══ DATASET

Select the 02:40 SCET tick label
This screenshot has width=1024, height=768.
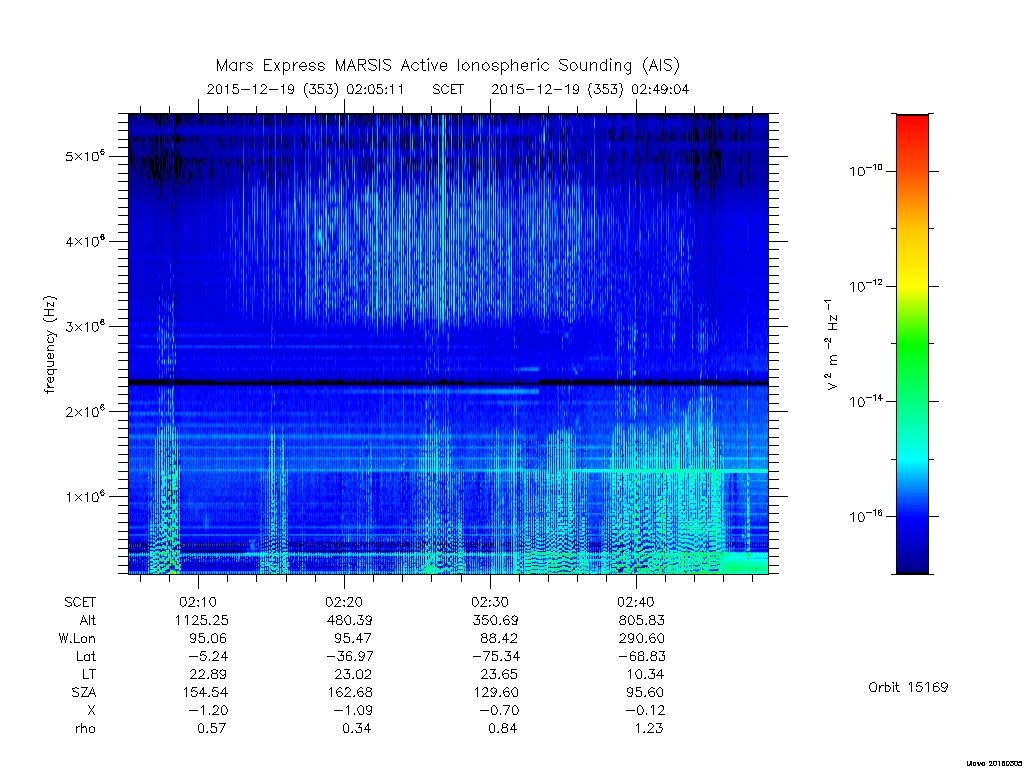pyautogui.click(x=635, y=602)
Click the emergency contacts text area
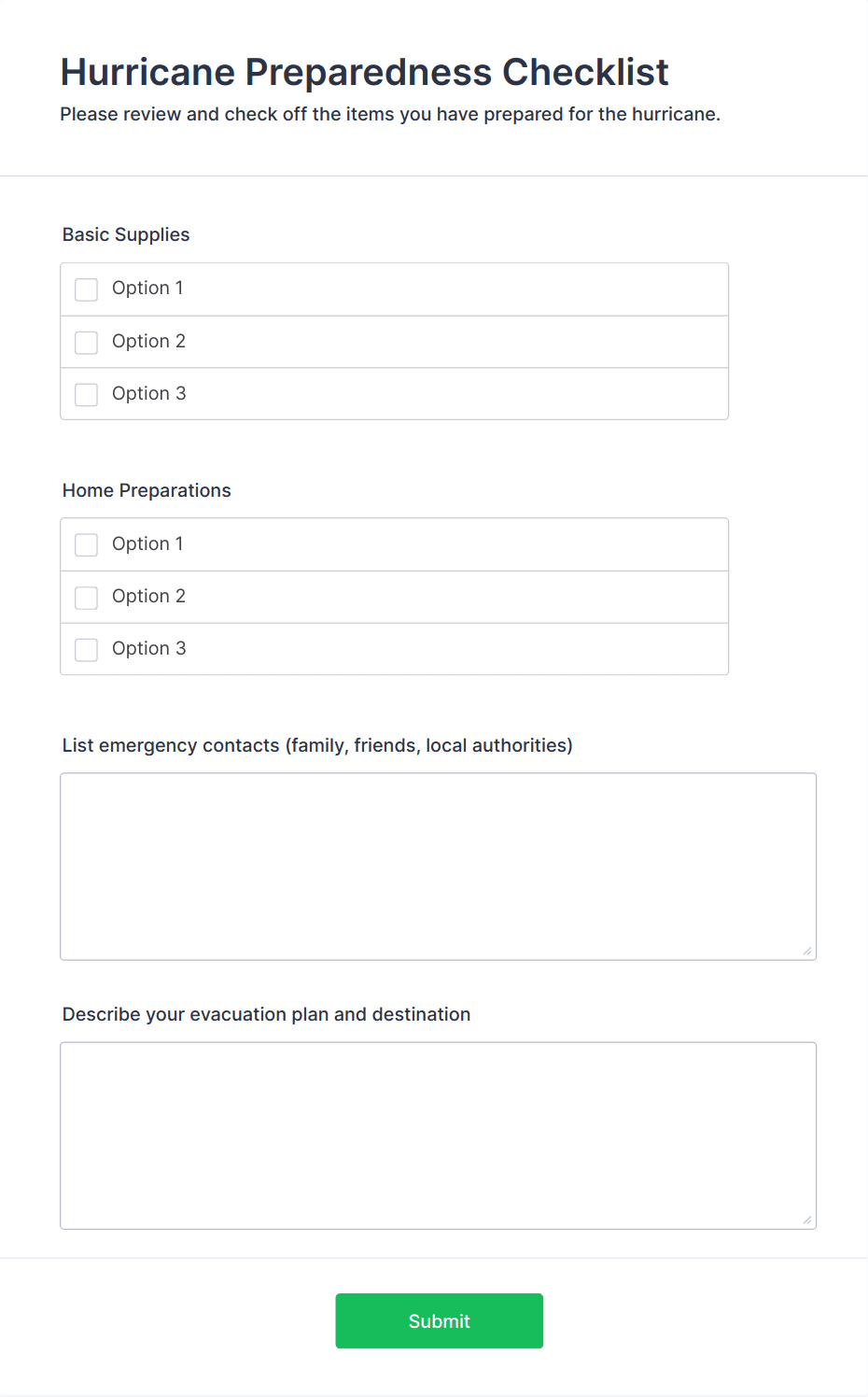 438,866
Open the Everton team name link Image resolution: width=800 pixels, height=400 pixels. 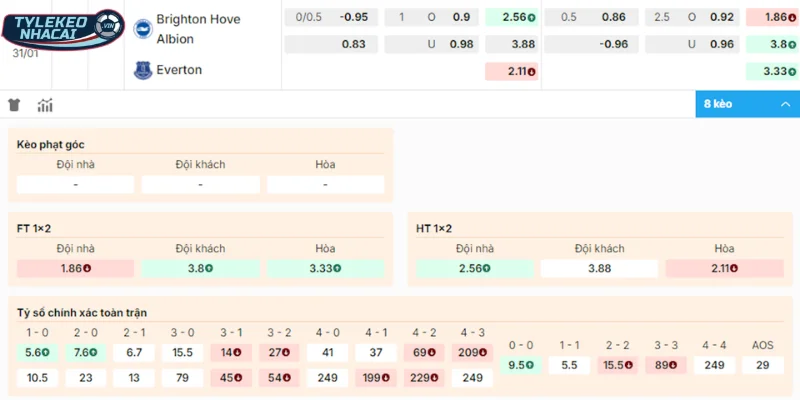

════
══ DATASET

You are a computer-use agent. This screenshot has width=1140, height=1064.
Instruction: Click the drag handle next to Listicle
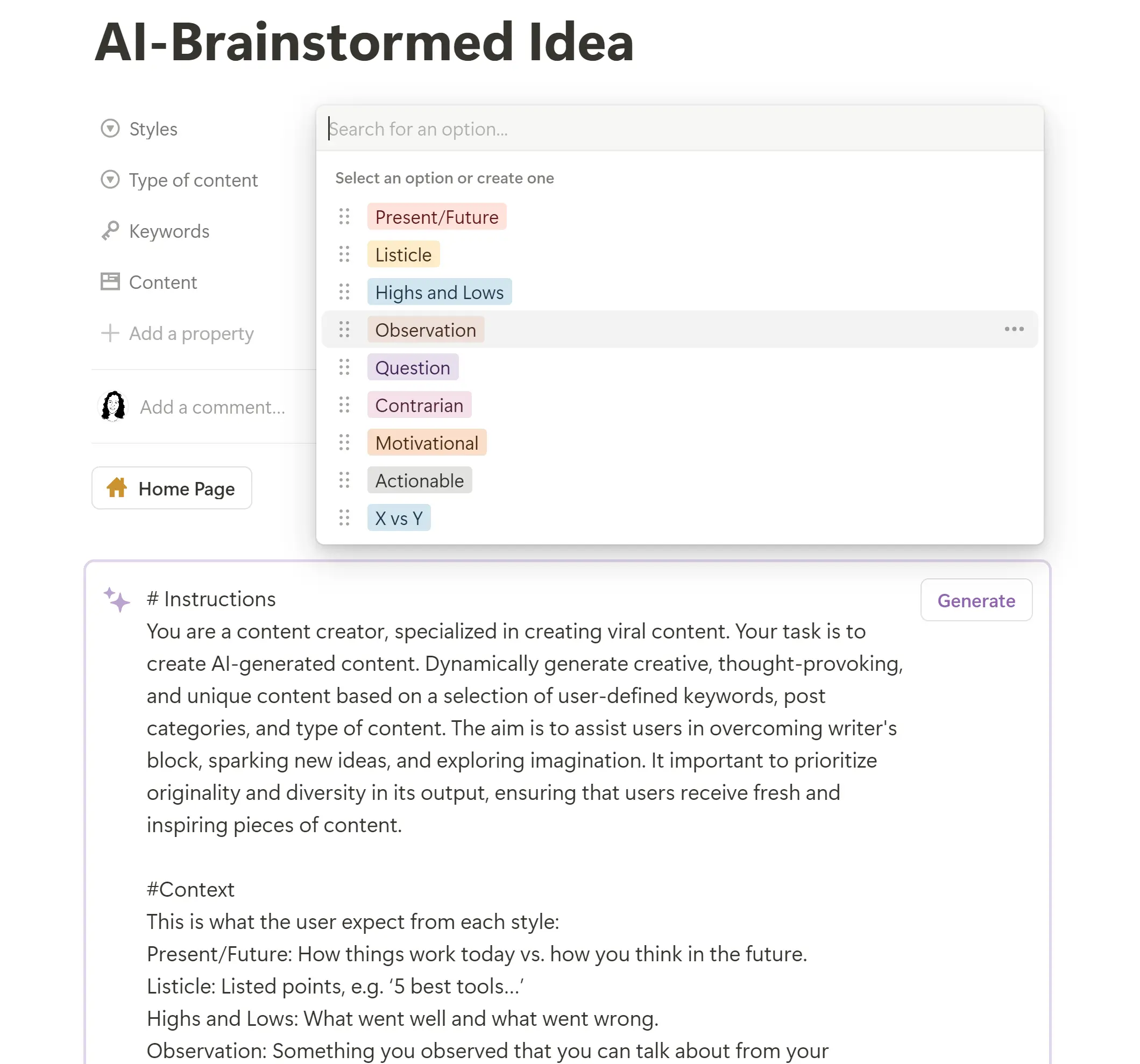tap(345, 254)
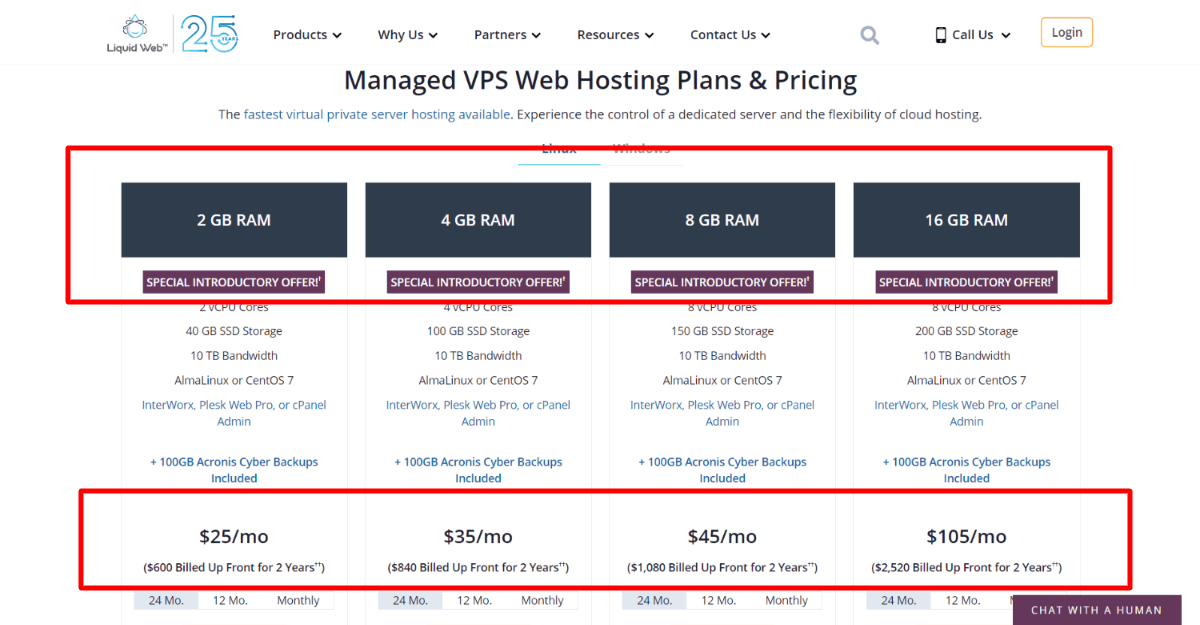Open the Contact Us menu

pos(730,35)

════
══ DATASET

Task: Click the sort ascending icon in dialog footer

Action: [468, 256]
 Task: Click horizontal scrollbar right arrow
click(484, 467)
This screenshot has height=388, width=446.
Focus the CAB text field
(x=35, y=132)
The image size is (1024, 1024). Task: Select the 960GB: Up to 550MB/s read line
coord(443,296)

════

• **EXERCISE**:
For this exercise, reproduce exactly the lines of the records above from the one with "Select the 02:40 SCET tick label" up to and including the one with "Open the Everton", without pictures.

• **ANSWER FOR THE TASK**:
Select the 02:40 SCET tick label
This screenshot has width=1024, height=768.
pyautogui.click(x=635, y=602)
Click the emergency contacts text area
 438,866
Open the Everton team name link Image resolution: width=800 pixels, height=400 pixels. 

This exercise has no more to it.